Pour sa part, le chargé de la communication au ministère de l’Education nationale a indiqué, hier, que la grève observée par le Cnapeste a connu une faible adhésion qu’il situe à 2, 3 %.
Dans une déclaration à Reporters, le responsable a affirmé que le taux de suivi de la grève ce mardi était de 2, 3%.
De son côté, l’Organisation algérienne des professeurs de l’Education (Oape) a appelé à une action de protestation nationale, mais qui sera décidée en concertation avec les autres syndicats du secteur, indique l’Oape dans un communiqué rendu public. Ce syndicat appelle le gouvernement à augmenter le point indiciaire à 100 DA et d’augmenter en urgence la prime de l’indemnité de soutien scolaire et remédiation pédagogique (ISSRP) servie mensuellement au taux de 15 à 60%.
Il demande de rétablir la retraite anticipée, d’appliquer avec effet rétroactif le décret présidentiel 266/14 fixant la grille indiciaire des traitements et le régime de rémunération des fonctionnaires et de reclasser les enseignants du secondaire, du moyen et du primaire au même grade de base et de réduire le volume horaire dans les trois cycles.
L’Oape demande sur un autre volet, au président de la République, d’instituer une loi criminalisant les agressions contre le personnel enseignant.

BELABED : «En passe de concrétiser les décisions du Président«
Le ministre de l’Education nationale, Abdelhakim Belabed, a tenu à rassurer le personnel du secteur que ses services travaillent avec «détermination« pour répondre aux revendications du partenaire social.
A l’occasion d’une rencontre bilatérale consacrée à la révision du statut particulier du personnel du secteur, le ministre a indiqué que son département travaille «sans relâche pour surmonter les difficultés et résoudre les problèmes du secteur« conformément aux lois en vigueur, et ce, en application des instructions du Président de la République.

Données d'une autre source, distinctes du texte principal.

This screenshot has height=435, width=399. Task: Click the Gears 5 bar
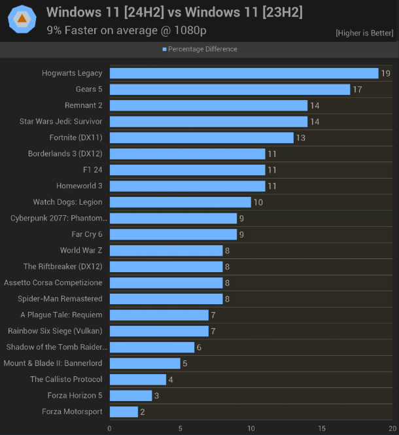[x=230, y=89]
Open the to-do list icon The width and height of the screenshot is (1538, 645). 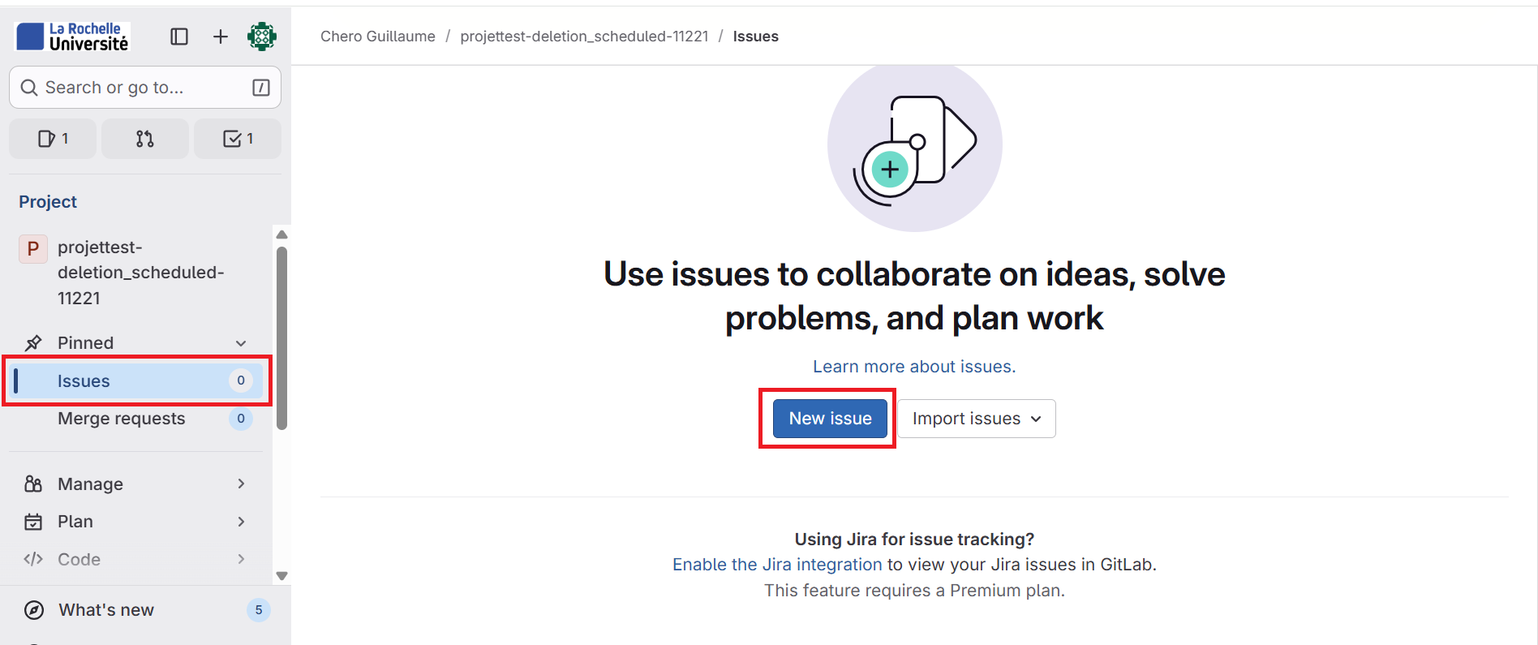click(x=238, y=139)
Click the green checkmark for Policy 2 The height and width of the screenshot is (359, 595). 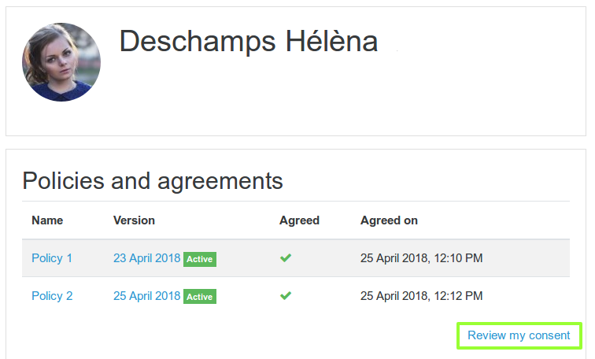(286, 296)
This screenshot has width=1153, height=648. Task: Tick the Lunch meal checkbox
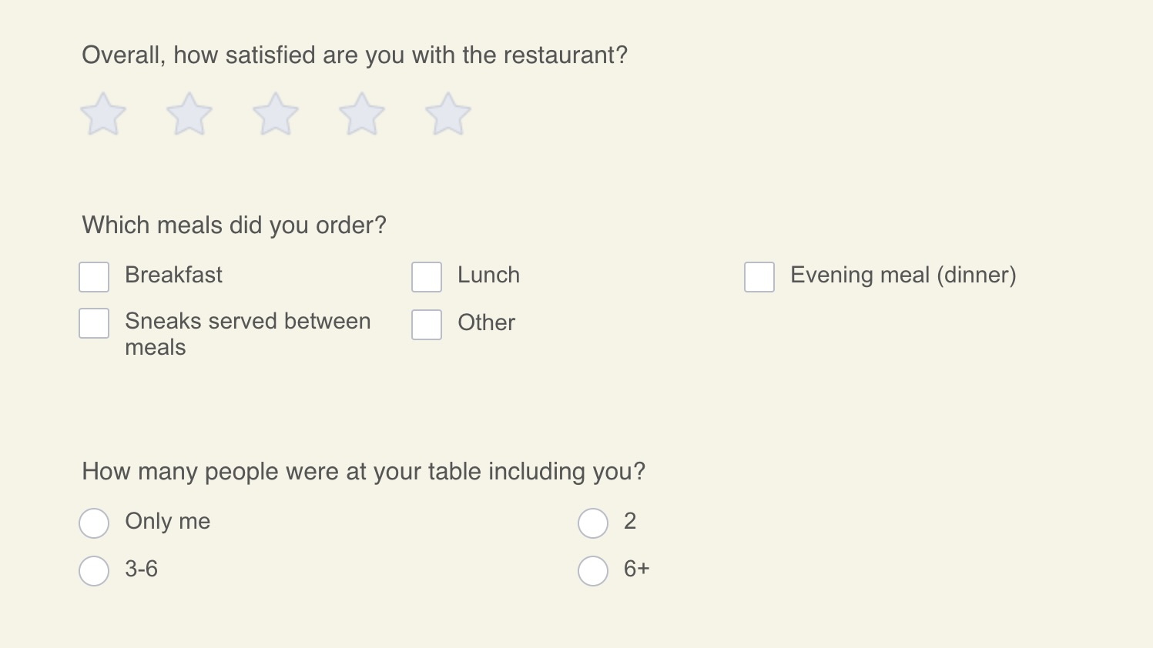427,277
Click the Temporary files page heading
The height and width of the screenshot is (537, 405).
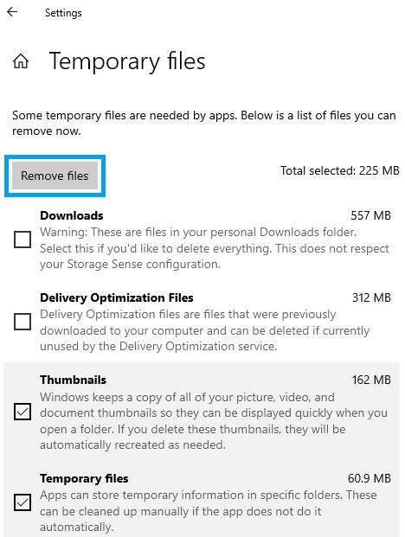point(127,62)
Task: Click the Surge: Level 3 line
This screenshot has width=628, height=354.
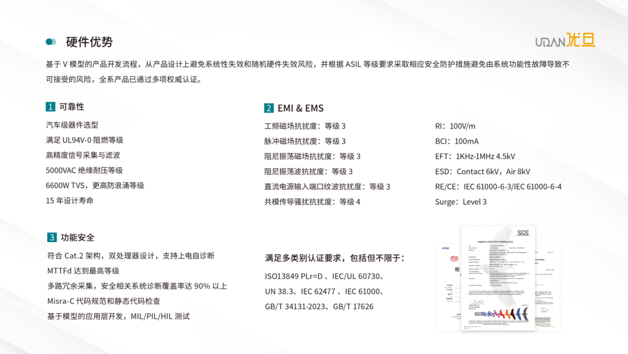Action: point(461,202)
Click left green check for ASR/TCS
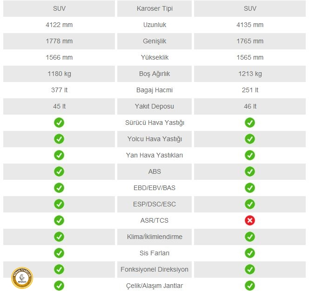 click(59, 220)
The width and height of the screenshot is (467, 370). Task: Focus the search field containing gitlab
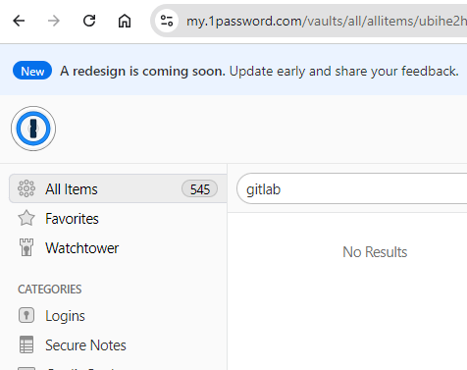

Il rappelle qu’il s’est engagé, le 9 août, lors d’une réunion de travail avec l’ensemble des syndicats du secteur afin d’organiser des rencontres bilatérales pour se rapprocher et écouter le partenaire social et ses préoccupations. «Nous travaillons avec une grande détermination et sans relâche pour prendre en charge et solutionner tous les problèmes du secteur«, a dit le ministre. Il a indiqué que le gouvernement est en passe de concrétiser les décisions du président concernant l’amélioration du pouvoir d’achat des citoyens, y compris ceux de l’Education«.
Il ajoute que «le secteur de l’Education nationale est un secteur sensible, stratégique qui compte un grand nombre de fonctionnaires. Un secteur auquel l’Etat accorde beaucoup d’intérêt et d’attention«.
Abdelhakim Belabed insiste à souligner que le secteur de l’Education travaille dans le cadre du gouvernement pour assurer la «stabilité et la quiétude« et prendre en charge tous les dossiers qui lui sont soumis conformément aux lois en vigueur.